И кавалерист-девица рядом.
Нет.
Андрогин-знаменосец.
***
Как догадывается любезный читатель, наша встреча состоялась примерно через неделю. Конечно, мне позвонили, и я, конечно, улизнул с мамочкиной дачи, разрываясь от любопытства. По дороге через лес и поле я, конечно, пачкался малиной из размокающего кулька.
И, конечно, я накупил веселого «Асте-Спуманте», этой дешевой итальянской шипучки, ее смешливыми волнам тогда была залита вся провинция. Этой шипучей головоломкой.
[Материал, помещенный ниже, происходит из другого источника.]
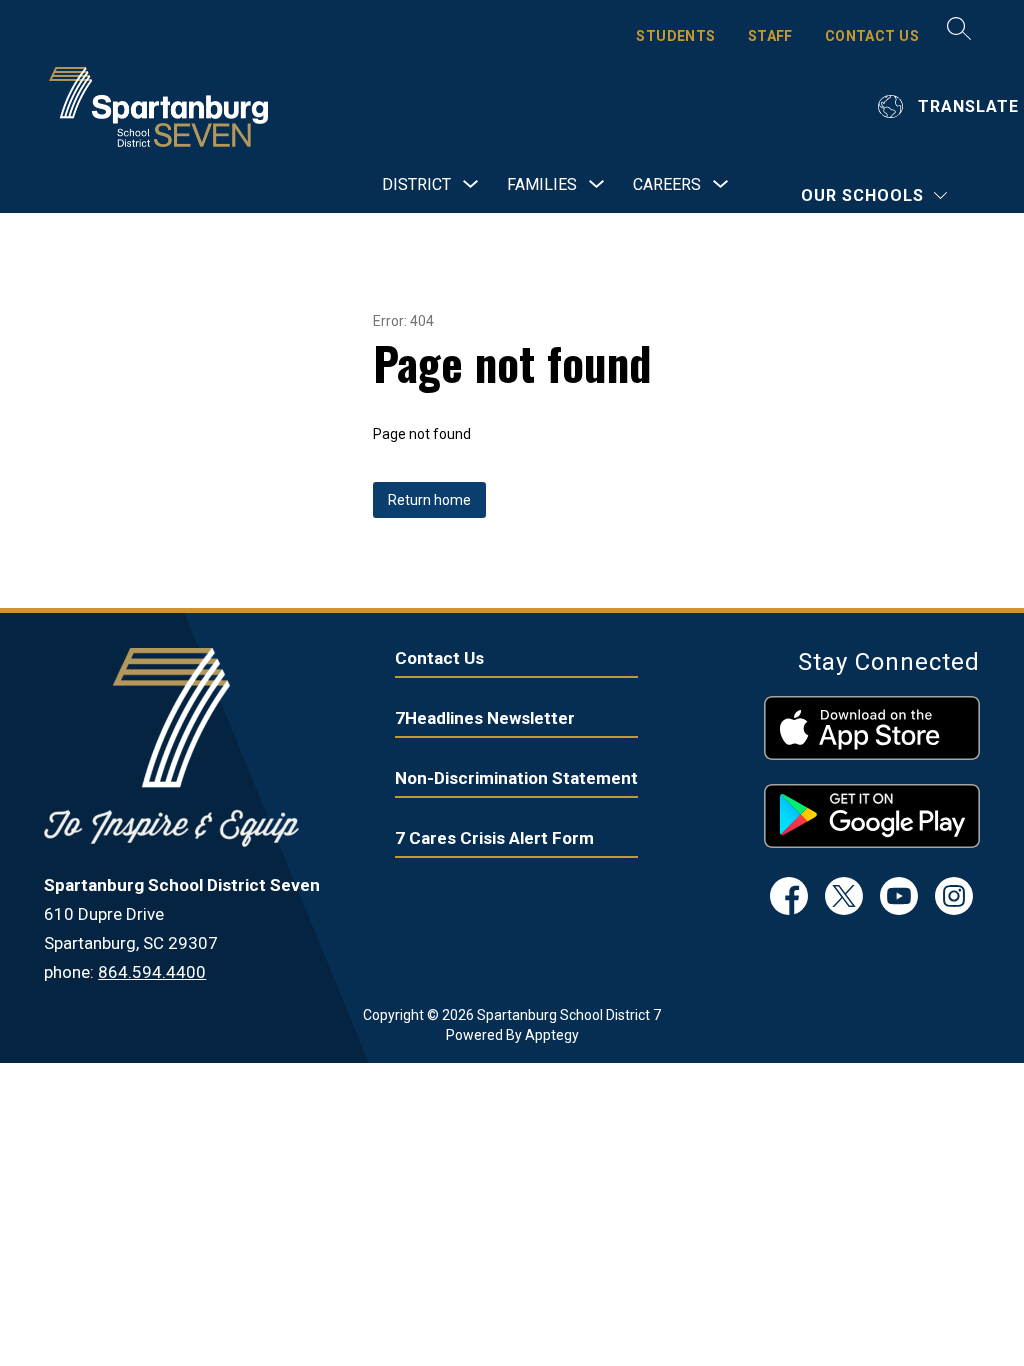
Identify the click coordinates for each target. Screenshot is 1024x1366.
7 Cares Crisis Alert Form (494, 838)
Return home (429, 500)
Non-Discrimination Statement (516, 778)
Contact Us (439, 658)
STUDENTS (675, 36)
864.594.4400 (152, 972)
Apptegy (552, 1035)
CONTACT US (872, 36)
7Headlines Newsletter (485, 718)
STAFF (770, 36)
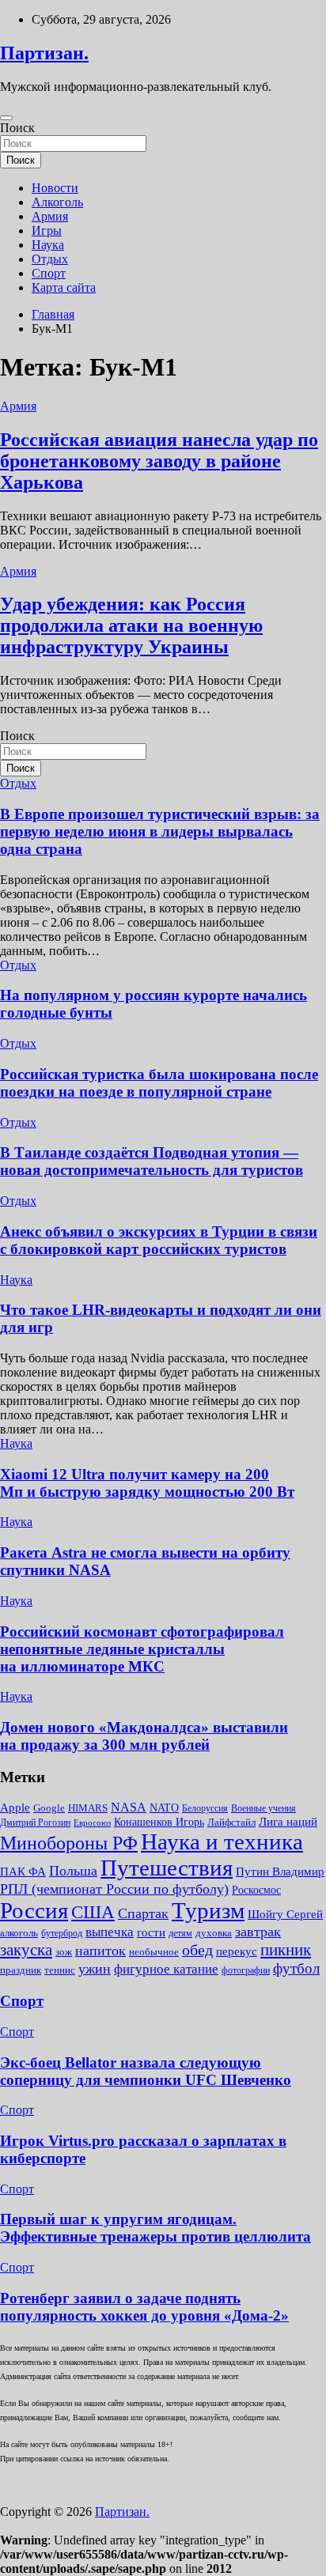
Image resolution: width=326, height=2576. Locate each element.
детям (180, 1933)
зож (63, 1952)
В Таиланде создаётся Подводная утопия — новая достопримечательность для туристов (151, 1161)
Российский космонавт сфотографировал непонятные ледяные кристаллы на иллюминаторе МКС (142, 1649)
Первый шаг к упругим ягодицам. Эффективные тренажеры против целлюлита (155, 2228)
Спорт (49, 273)
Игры (47, 230)
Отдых (50, 259)
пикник (285, 1949)
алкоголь (19, 1933)
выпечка (109, 1932)
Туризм (208, 1910)
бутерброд (61, 1933)
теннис (59, 1970)
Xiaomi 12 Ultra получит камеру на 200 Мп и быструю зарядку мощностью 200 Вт (147, 1483)
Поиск (17, 127)
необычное (154, 1952)
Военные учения (263, 1808)
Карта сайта (64, 287)
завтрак (258, 1932)
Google (49, 1808)
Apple (15, 1807)
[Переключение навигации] (6, 117)
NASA (128, 1807)
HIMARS (88, 1808)
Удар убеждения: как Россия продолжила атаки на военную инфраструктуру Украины (131, 625)
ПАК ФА (23, 1871)
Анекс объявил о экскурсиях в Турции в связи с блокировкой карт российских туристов (158, 1240)
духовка (213, 1933)
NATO (164, 1808)
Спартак (143, 1913)
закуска (26, 1949)
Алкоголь (57, 202)
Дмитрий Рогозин (35, 1822)
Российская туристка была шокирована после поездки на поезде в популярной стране (159, 1083)
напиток (100, 1950)
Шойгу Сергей (285, 1914)
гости (151, 1932)
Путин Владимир (280, 1871)
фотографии (246, 1970)
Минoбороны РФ (69, 1843)
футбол (296, 1968)
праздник (20, 1970)
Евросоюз (92, 1823)
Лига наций (288, 1821)
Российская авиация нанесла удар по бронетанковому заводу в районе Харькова (159, 461)
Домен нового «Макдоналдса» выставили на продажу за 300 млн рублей (144, 1736)
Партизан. (44, 53)
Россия (34, 1910)
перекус (236, 1951)
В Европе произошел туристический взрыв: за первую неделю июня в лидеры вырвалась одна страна (160, 831)
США (93, 1912)
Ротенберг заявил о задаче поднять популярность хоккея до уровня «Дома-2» (144, 2307)
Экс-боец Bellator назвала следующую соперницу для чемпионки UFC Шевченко (145, 2071)
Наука (48, 244)
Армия (50, 216)
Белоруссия (205, 1808)
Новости (55, 188)
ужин (94, 1969)
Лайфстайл (231, 1822)
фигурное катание (166, 1969)
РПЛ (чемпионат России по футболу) (114, 1889)
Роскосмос (256, 1890)
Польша (73, 1871)
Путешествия (166, 1867)
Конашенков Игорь (159, 1822)
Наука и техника (222, 1841)
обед (197, 1950)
Этой головоломной шипучкой. Выберите нужное. Почему-то до вин Папского замка виновозы тогда не доросли.
И вот я у дверей в обычном собачьем районе, в обычном доме, кавалер с розами, конфетами, и ведром Спуманте. Как в пьесе. Тычусь в пипку звонка носом. Вспоминаю, что носами целуются добрые изнутри дикари на островах Линезии.
Конечно, я был встречен по литерной категории, даже не по первой!
Просто veri-veri VIP!
Но я, честно говоря, сперва не понял, к кому я попал в гости, к Томе или Свете. Квартира очень хорошая, если бы не нечеловеческая похабная даль. Вид из высокого окна невероятный – Волга и Заволжье в жидкой жаркой дымке. Завитки островов. Эротика горизонта.
В квартире три комнаты: одна, судя по вампирическим постерам и гитарно-мотоциклетой амуниции, – тезкина, и он, само собой, в недельном отсутствии.
– Что, «дело» в депо? – как-то глупо поинтересовался я.
Есть еще двуспальная спальня и аналой телека-видика в красном углу гостиной. Квартира, конечно, Томина, но Света порхает, вынимая тарелки-рюмки, и нося недостающие детали из кухни, вовсе не как гостья.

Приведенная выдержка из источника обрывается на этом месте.